Elisa, aînée des sœurs de Napoléon, n'était, en véritable Corse, pas facile à contraindre. « Dès son enfance, a dit Napoléon (Antommarchi) elle fut fière, indépendante. Elle tenait tête à chacun de nous ». Son grand ami était ce jeune présomptueux de Lucien qui encourageait son entêtement. — Elle avait passé 10 ans à Saint-Cyr. Qu'y avait-elle appris ? Sans doute quelque peu de littérature et d'art, mais certes pas l'écriture, car après sa sortie, elle dut « étudier pour écrire lisiblement ».« Elle était vive, sensible et facilement émue, dit encore Napoléon, et avait la passion de dominer ». — Et cela suffit à expliquer son mariage.

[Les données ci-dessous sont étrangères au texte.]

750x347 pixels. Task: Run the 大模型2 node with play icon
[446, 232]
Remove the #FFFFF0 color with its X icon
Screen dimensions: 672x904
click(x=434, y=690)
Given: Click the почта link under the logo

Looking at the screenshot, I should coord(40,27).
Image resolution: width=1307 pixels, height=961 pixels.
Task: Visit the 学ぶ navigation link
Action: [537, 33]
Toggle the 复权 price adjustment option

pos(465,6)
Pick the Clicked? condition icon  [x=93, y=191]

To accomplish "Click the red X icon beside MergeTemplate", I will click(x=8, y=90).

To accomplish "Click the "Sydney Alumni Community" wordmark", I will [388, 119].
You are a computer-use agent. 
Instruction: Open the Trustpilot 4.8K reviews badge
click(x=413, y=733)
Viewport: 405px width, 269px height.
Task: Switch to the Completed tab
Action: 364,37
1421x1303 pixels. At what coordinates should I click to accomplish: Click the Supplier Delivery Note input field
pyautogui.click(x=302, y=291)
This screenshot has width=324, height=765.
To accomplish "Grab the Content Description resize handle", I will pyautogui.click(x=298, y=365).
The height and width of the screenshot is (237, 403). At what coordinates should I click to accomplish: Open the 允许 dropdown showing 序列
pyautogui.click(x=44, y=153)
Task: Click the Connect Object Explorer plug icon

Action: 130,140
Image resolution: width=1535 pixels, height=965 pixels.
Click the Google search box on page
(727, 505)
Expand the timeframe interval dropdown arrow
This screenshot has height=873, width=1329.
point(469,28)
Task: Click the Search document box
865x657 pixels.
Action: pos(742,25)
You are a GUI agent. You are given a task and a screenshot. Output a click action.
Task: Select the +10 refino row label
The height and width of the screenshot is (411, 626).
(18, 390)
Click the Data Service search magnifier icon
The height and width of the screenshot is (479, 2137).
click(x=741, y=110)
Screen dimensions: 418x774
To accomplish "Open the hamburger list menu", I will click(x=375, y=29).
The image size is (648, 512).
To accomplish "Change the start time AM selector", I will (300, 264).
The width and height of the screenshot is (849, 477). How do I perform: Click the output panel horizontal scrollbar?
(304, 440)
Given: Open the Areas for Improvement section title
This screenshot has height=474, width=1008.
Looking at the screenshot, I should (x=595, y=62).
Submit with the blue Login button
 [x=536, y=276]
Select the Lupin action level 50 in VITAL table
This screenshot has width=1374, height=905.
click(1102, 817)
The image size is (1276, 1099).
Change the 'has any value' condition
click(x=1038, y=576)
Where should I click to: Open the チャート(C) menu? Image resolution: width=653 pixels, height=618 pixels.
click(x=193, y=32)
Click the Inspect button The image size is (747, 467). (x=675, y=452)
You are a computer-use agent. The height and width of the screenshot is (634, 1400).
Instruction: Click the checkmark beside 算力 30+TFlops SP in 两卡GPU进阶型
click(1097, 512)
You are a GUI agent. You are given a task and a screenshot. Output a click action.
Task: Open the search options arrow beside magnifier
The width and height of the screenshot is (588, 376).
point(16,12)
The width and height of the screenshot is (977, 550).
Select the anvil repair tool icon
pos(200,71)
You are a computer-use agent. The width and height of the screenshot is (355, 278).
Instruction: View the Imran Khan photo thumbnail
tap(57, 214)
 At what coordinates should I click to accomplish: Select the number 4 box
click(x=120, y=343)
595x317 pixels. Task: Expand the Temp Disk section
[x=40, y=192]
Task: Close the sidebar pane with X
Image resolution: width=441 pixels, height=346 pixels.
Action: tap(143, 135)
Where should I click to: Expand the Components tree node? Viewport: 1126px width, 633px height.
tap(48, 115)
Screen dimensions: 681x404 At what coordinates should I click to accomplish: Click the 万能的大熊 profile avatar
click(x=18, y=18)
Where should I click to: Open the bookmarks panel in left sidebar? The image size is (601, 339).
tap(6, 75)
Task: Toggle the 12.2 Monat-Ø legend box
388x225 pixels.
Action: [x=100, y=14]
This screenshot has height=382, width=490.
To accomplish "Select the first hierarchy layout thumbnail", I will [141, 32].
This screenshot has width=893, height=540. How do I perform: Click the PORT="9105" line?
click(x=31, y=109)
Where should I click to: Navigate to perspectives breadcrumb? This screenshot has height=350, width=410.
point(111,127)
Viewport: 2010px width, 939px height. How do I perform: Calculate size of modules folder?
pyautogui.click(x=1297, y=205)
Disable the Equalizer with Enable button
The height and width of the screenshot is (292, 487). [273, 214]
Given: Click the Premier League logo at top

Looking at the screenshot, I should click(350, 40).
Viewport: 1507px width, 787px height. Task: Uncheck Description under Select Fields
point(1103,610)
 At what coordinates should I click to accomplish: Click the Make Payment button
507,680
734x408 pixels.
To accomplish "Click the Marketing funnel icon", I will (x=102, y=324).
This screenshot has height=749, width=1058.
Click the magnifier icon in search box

Car Baciocchi est beau, peu intelligent et de caractère faible. — Bien que fils de colonel, il a mis 15 ans à devenir capitaine ; il a 35 ans, mais il a l'expérience amoureuse ; il joue agréablement du violon et Elisa est vite conquise. — Toutefois, avec son esprit vif, elle se rend bien compte des difficultés de la situation. Baciocchi lui convient. Napoléon, certes, ne pourra admettre pour beau-frère un officier médiocre, sans fortune et favorable à la faction ennemie des Paoli et des Pozzo di Borgo. Mais le jour où le mariage sera fait, le jour où Baciocchi sera entré dans le clan des Bonaparte, il faudra bien qu'il participe à l'ascension de la famille. Le tout est de savoir s'y prendre.

Elle saura. — Le 1 juin, Elisa, traînant Baciocchi, Mme Bonaparte, Caroline et Jérôme, débarque à Gênes et gagne le château de Mombello, près de Milan, où le général en chef s'est établi. — Joséphine, Joseph, Pauline, Fesch, y sont déjà. En un instant tout s'arrange. Le ménage Baciocchi est marié religieusement, le 14 Juin, dans la Chapelle du Château. Baciocchi est nommé chef de Bataillon. C'est le premier pas dans une carrière qui le fera, en 1799, adjudant général, en 1801, colonel du 26ème Léger, en 1803, Chevalier de la Légion d'Honneur, en 1804, officier du même ordre, général et sénateur, en 1805, Prince de Lucques et de Piombino, Grand-Aigle de la Légion d'Honneur, et bientôt Général de Division.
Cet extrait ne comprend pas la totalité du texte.